A man’s claim that his dementia-afflicted mum would have approved him taking $9000 from her account has been rejected.
Magistrate Rodney Brender told Antony Liggitt there was no possibility that his mother could give informed consent.
“I don’t accept he couldn’t believe his mother was capable of giving him (her approval) as she had advanced dementia,” he said in handing down his decision in Albury Local Court this week.
Mr Brender said he was “quite satisfied” that Liggitt could not have formed the view he was entitled to withdraw the money from Margaret Liggitt’s account.

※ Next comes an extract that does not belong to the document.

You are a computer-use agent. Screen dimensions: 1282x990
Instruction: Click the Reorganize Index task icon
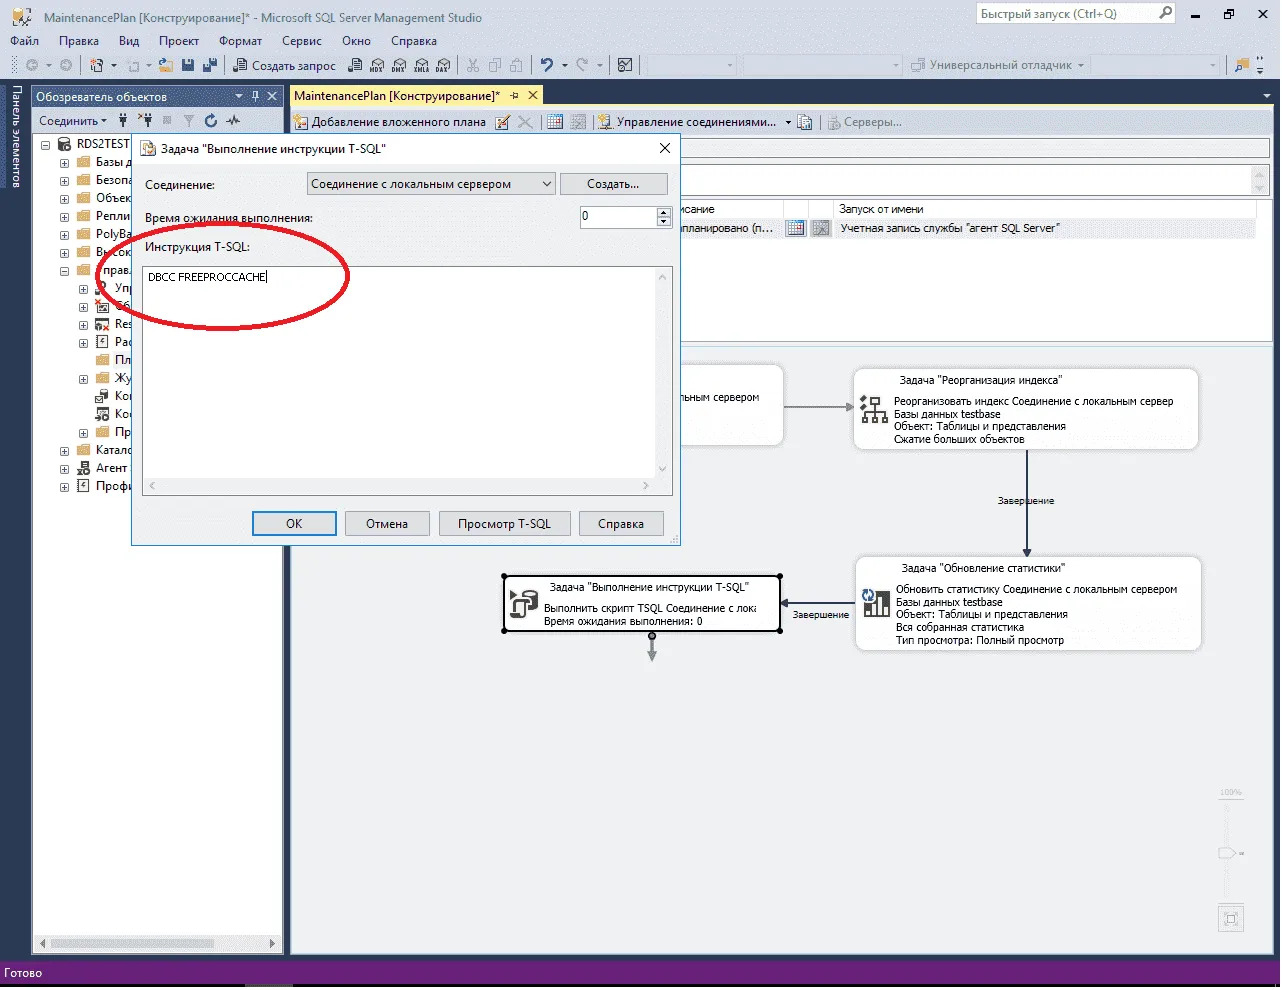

He had reserved his decision on the case for over a week as he wished to carefully consider the findings of a hearing before the Victorian Civil and Administrative Tribunal that handed sole control of Ms Liggitt’s finances to a relative, Michelle Wells.
Liggitt, who fronted court wearing black cargo pants, thongs and a long beard, showed no reaction when Mr Brender found him guilty of the nine counts of dishonestly obtaining financial advantage by deception.
The court previously heard that Ms Liggitt was living in a Wodonga nursing home when her son, now 52, took her bank card and made nine withdrawals at ANZ branches in Lavington and Albury.
Liggitt took $1000 amounts between May 16 and 28, some five months before Ms Liggitt died at the age of 80.
The withdrawals were reported to police.
While admitting he took the money he claimed his mother “insisted” he do so, which left him feeling entitled to the cash.
He said she had told him to take “all of it” after he told her he’d fallen on hard times, and said she had handed over the card and her pin number.
But evidence from Ms Wells poured doubt on that.
She said Ms Liggitt had been “quite incoherent” at the time, was known to “babble” and her dementia was so advanced that she could not undergo a mental capacity test.
Mr Brender told Liggitt that finding the offence proved put him in breach of a good behaviour bond.
With that he ordered a sentence assessment report, adjourning the case to February 13.